Pil in ulteriore calo nel secondo trimestre ma con dati riferiti al periodo peggiore del lockdown. Un’economia ancora alle prese con l’incertezza pandemica e un quadro complessivo che parla di una situazione occupazionale altrettanto in bilico. L’estate che volge al termine presenta una condizione economica ancora alle prese con le scorie delle chiusure dei mesi scorsi e con un’ottica di restyling che passerà da investimenti in sostenibilità e digitale. A Interris.it l’analisi dell’economista Leonardo Becchetti, ordinario presso l’Università di Roma Tor Vergata.
Professor Becchetti, negli ultimi giorni l’Istat ha presentato dati importanti sull’andamento dell’economia italiana. Accanto a una revisione al ribasso del calo del Pil nel secondo trimestre, è stata però evidenziata un’inversione di tendenza sul livello occupazionale. Qual è la situazione?

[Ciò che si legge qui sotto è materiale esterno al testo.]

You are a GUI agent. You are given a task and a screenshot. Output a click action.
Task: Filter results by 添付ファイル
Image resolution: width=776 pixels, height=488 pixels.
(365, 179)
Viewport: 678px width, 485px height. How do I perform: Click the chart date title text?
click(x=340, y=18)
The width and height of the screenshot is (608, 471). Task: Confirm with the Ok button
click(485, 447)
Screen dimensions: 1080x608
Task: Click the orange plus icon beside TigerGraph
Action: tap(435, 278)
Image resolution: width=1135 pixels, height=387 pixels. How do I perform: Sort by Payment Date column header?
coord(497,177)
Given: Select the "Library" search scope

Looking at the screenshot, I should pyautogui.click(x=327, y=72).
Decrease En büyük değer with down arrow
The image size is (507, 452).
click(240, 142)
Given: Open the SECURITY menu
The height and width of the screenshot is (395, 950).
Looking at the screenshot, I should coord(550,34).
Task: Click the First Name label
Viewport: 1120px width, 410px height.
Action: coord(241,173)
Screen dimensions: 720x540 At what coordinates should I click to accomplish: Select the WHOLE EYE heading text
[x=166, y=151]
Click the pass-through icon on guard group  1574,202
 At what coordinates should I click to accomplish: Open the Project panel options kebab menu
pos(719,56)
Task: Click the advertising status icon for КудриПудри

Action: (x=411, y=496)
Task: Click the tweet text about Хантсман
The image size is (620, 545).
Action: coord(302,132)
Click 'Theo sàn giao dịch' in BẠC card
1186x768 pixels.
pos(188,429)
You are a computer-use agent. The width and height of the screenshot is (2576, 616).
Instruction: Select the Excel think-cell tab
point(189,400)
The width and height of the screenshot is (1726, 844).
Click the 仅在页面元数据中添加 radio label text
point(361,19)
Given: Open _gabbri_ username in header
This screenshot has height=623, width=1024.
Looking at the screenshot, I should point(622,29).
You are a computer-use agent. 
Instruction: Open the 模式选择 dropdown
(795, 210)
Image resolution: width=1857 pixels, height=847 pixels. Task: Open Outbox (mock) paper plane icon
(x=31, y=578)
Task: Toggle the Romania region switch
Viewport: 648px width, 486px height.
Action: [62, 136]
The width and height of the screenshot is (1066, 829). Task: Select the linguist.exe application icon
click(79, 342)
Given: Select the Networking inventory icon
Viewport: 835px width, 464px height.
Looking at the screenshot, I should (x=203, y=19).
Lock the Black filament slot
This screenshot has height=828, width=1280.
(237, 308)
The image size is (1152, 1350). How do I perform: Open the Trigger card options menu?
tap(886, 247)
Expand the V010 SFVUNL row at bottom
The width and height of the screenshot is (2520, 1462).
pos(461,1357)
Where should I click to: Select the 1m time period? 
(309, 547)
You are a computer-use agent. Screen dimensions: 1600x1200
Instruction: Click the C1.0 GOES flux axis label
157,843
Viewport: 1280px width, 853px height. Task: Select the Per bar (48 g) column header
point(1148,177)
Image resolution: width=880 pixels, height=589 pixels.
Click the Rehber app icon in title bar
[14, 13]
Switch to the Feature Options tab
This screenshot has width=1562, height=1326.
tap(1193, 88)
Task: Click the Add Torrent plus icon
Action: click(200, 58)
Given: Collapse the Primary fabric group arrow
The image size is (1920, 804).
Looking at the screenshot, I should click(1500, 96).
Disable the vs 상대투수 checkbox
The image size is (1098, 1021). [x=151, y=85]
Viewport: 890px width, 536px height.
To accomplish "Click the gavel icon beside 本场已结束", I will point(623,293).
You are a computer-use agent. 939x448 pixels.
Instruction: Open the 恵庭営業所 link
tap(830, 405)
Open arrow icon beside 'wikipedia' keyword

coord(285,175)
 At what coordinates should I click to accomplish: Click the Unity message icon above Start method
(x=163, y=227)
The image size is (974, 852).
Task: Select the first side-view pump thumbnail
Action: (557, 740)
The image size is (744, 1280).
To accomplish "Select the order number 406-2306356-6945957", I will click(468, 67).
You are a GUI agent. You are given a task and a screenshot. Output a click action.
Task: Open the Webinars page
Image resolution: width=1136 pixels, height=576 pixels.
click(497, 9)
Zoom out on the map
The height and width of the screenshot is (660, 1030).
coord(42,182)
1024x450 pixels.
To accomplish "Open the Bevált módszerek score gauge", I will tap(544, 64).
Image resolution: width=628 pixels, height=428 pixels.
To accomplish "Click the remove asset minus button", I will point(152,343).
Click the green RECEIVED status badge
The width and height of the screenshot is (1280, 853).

“Finora abbiamo fatto meglio anche di Spagna e Francia. In realtà noi ora vediamo i dati del secondo trimestre, i peggiori perché colpiti in pieno dal lockdown, aprile, maggio e giugno. Dopo c’è stato un rimbalzo significativo ma tutto dipenderà anche dal fatto se ci sarà o meno la seconda ondata. Ora si è preoccupati per questo perché, se ci sarà, l’ultimo trimestre dell’anno – ottobre, novembre e dicembre – non sarebbe facile. Per ora le attività sono tutte riaperte, anche se alcune stanno soffrendo in modo strutturale e altre, come quelle degli eventi, non stanno ripartendo. Situazione condivisa in parte dal turismo nelle città d’arte. Quello balneare è andato bene, in alcuni posti anche meglio dello scorso anno. Quello relativo alle città d’arte, invece, non sta camminando. Dipenderà tutto da quello che porterà l’autunno. E c’è un altro aspetto…”
Ovvero?
“C’è un tema anche di ristrutturazione fra settori: chiaramente c’è stata una spinta fortissima verso il lavoro a distanza. E questo cambierà la situazione anche per il panorama delle città su un piano immobiliare. C’è una fuga dal centro e una tendenza a far ripartire le seconde case, che a questo punto diventano strategiche se si può lavorare a distanza”.
A proposito del lavoro a distanza, parliamo di una possibilità alla lunga sostenibile o c’è il rischio di un deficit nelle relazioni interpersonali?
“Il lavoro a distanza, se fatto in maniera intelligente, aumenta la produttività e la capacità di conciliare il rapporto lavoro-vita delle persone. E’ sicuramente una rivoluzione positiva. Però bisogna arrivare a regime fuori dalla pandemia, una situazione in cui una parte, magari il 30 o 40% del lavoro si fa in presenza, perché sono sempre importanti gli incontri fra le persone, e il resto a distanza. Chiaramente la produttività del lavoro a distanza dipenderà dall’accesso alla banda larga per tutti. Il problema della disuguaglianza digitale deve assolutamente essere colmato e ci vuole un investimento forte da questo punto di vista”.
Una variabile che, ora come ora, sembra decisiva…
“Ora sembra esserci un’intenzione molto forte di investire in questa direzione. Lo abbiamo visto anche con il discorso della rete unica”.
A marzo si ipotizzava uno scenario diverso dopo l’estate. L’analisi economica ha fatto i conti con una fase pandemica più incisiva di quanto ci si sarebbe aspettato qualche mese fa…
“Si temeva una seconda ondata ma la si attendeva più avanti. E’ stata una sorpresa questa recrudescenza anticipata. Quindi questo mette un punto interrogativo su quello che sarà l’autunno. Si sperava che con l’estate la capacità di frenare la pandemia sarebbe stata maggiore. Invece purtroppo è andata così solo fino a fine luglio. Magari le aggregazioni non più controllate dei ragazzi e tutto quello che abbiamo visto potrebbero aver contribuito a far ripartire i contagi”.
Con i fondi europei in ballo, Sure e Mes prima ancora del Recovery Fund, si aprono scenari di investimento nei quali rientra anche il lavoro a distanza?
“I 208 miliardi del Recovery Fund, Next generation EU devono avere tutti il taglio del green e del digitale. Quindi lo smartworking va benissimo perché darebbe un impatto positivo alla sostenibilità ambientale e, naturalmente, anche al digitale. L’importante è che l’Italia sappia presentare buoni progetti per poter accedere a questi finanziamenti. Al momento ci sono già più 500 progetti presentati e ora è il momento di una selezione, per poi presentarli a metà ottobre”.